## INSTRUCTIONS FOR THE TASK
In the report on Novo Nordisk's ADA 2026 data, how many adults did the REIMAGINE 2 trial evaluate? Please answer in a few words.

──────── SELECTED EXCERPT ────────

Novo Nordisk Unveils Phase 3 CagriSema and Phase 2 Zenagamtide Data at ADA 2026

Novo Nordisk Unveils Phase 3 CagriSema and Phase 2 Zenagamtide Data at ADA 2026

At the American Diabetes Association (ADA) 2026 Scientific Sessions, Novo Nordisk A/S showcased key data from its dual-acting metabolic pipeline, reinforcing its focus on combination and multi-receptor mechanisms to counter Eli Lilly's high-potency assets.

CagriSema Outperforms Semaglutide in Phase 3 REIMAGINE 2 Trial

Novo Nordisk presented the detailed results of its Phase 3 REIMAGINE 2 trial evaluating CagriSema—a weekly subcutaneous fixed-dose combination of its GLP-1 receptor agonist semaglutide and its long-acting amylin analog cagrilintide.

The 68-week trial evaluated 2,728 adults with type 2 diabetes inadequately controlled on metformin (with or without an SGLT2 inhibitor) across multiple dosing arms. The trial established CagriSema's clinical superiority in both glycemic control and weight loss over its individual components¹:

• Glycemic Control: Under the efficacy estimand, patients treated with CagriSema 2.4 mg/2.4 mg achieved a mean 1.91% HbA1c reduction from a baseline of 8.2%, compared to a 1.76% reduction with semaglutide 2.4 mg alone.

──────── COLLECTED DATA ────────

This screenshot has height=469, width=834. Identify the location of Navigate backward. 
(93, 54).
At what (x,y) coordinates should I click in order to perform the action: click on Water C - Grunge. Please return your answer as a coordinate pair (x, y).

────────

## THE ANSWER
2,728 adults with type 2 diabetes.